Отец взял первое серое одеяло и обернул его вокруг талии матери, свободно заколов английскими булавками. Оно доходило до самой земли. Следующее было накинуто ей на плечи и сколото спереди. Пока что она казалась большим ребенком, играющим во что-то вроде переодевания в монаха. Но оставалось еще последнее одеяло, и в прошлом с ним было больше всего хлопот. Одеяло, которое надевалось ей на голову.

Когда я помогала отцу, мне против воли казалось, что, надевая на нее это одеяло, мы словно посылаем ее на виселицу. Я держала одеяло так, чтобы видеть ее лицо.

— Все нормально, мам?

— Да.

— Мы с отцом можем купить их.

— Я иду.

Опустив одеяло, я уставилась на волнистые линии машинной строчки, зная, что матери необходима поддержка этого медленного удушения, когда она выходит в мир.

Отец наклонился поцеловать мать, прежде чем развернуть последнее одеяло. Я знала, что именно в такие мгновения он любил ее сильнее всего. Когда мать была сломлена и беспомощна, когда ее прочная скорлупа была сорвана, когда злость и хрупкость не могли ей помочь. Это был печальный танец двух людей, умиравших от голода в объятиях друг друга. Брак их был буквой «X» навеки соединившей убийцу и жертву.
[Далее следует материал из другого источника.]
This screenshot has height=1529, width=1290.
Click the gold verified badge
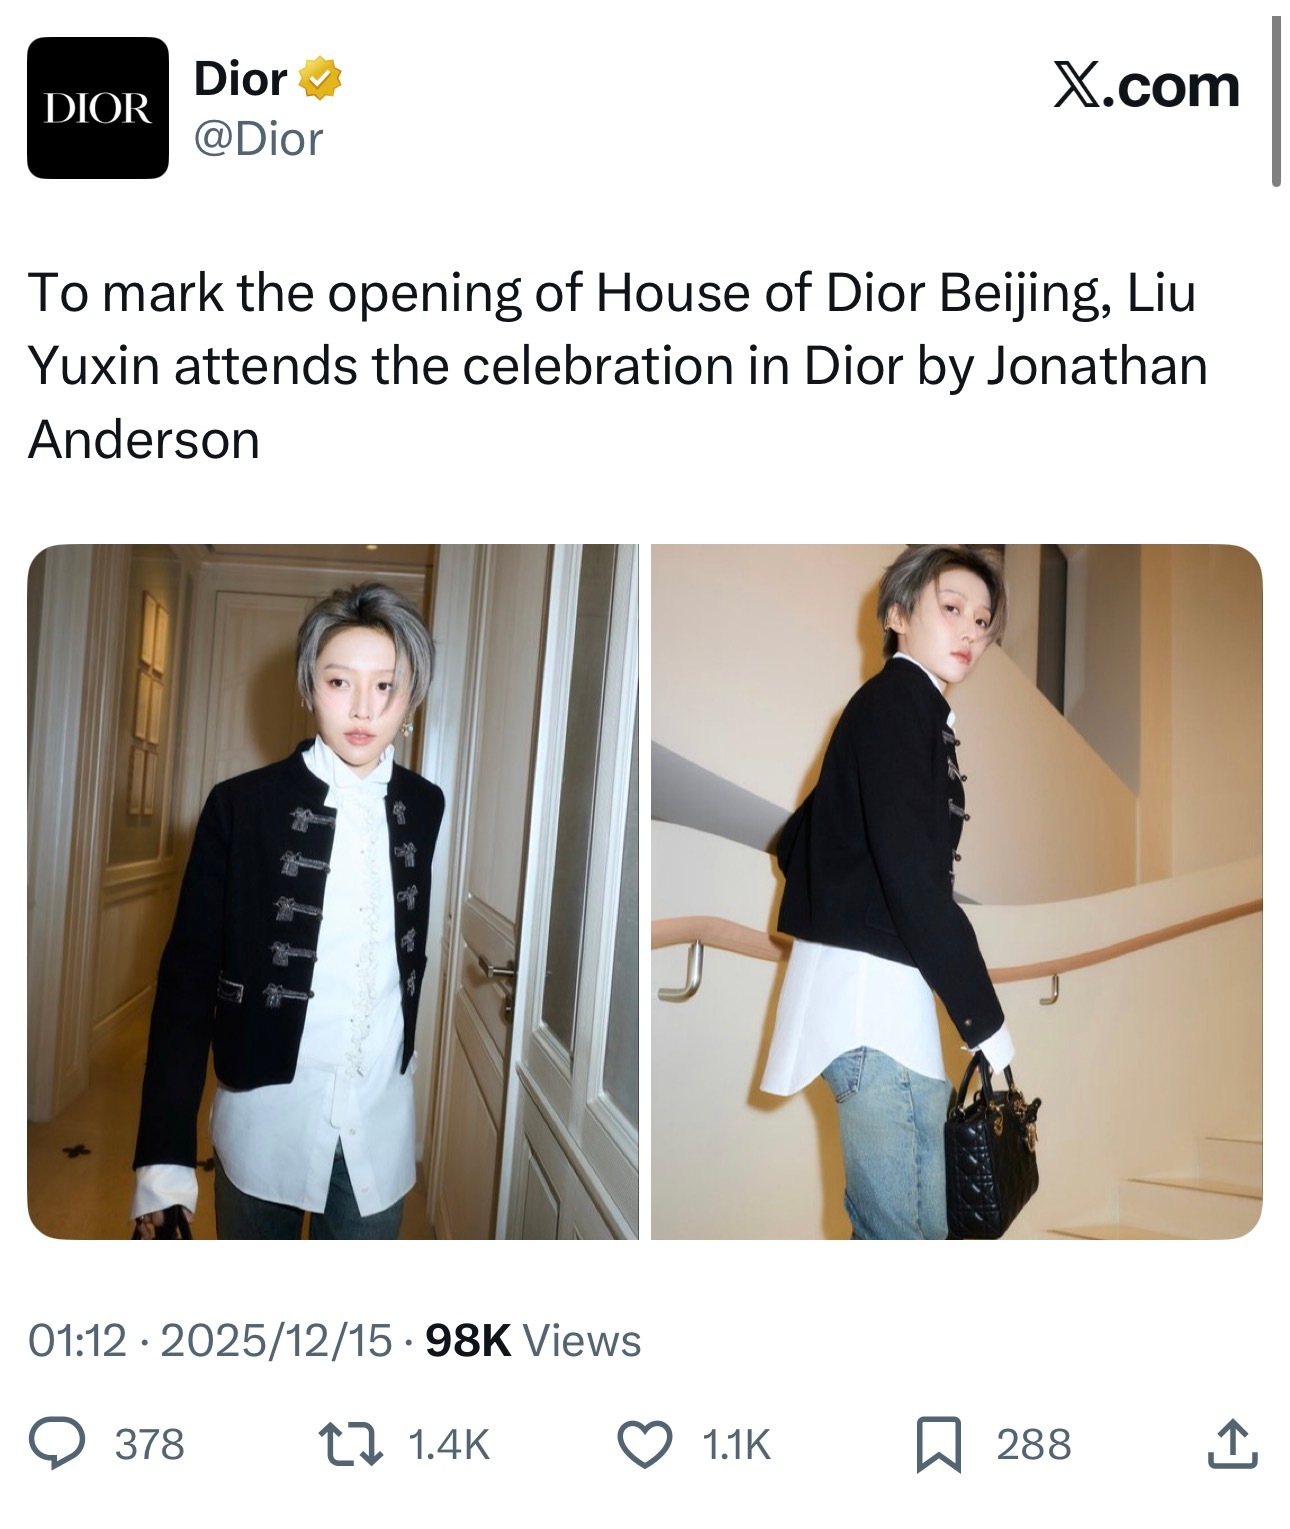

Отец накинул ей на голову зловещий капюшон, и мать исчезла, ее сменило пустое видение в темно-серой шерсти. Они поспешно зашагали к двери. Я покинула свои насест на кухне и ощутила, как прохладный утренний воздух ворвался снаружи.

Так же внезапно, как отец схватил мать на руки, а она застонала, словно животное, попавшее в капкан, я бросилась в столовую, а затем на крыльцо — как раз вовремя, чтобы увидеть, как они исчезают в передней двери и спускаются по ступенькам.

Отец планировал загодя. «Олдсмобиль» был развернут против движения, пассажирская сторона ближе к дому, а дверь — открыта. Мимо проехали миссис Касл с мужем. Отец не обратил на них внимания, хотя в другой день помахал бы рукой. Мистер Доннелсон подстригал траву у дома и с жалостью смотрел на моих родителей.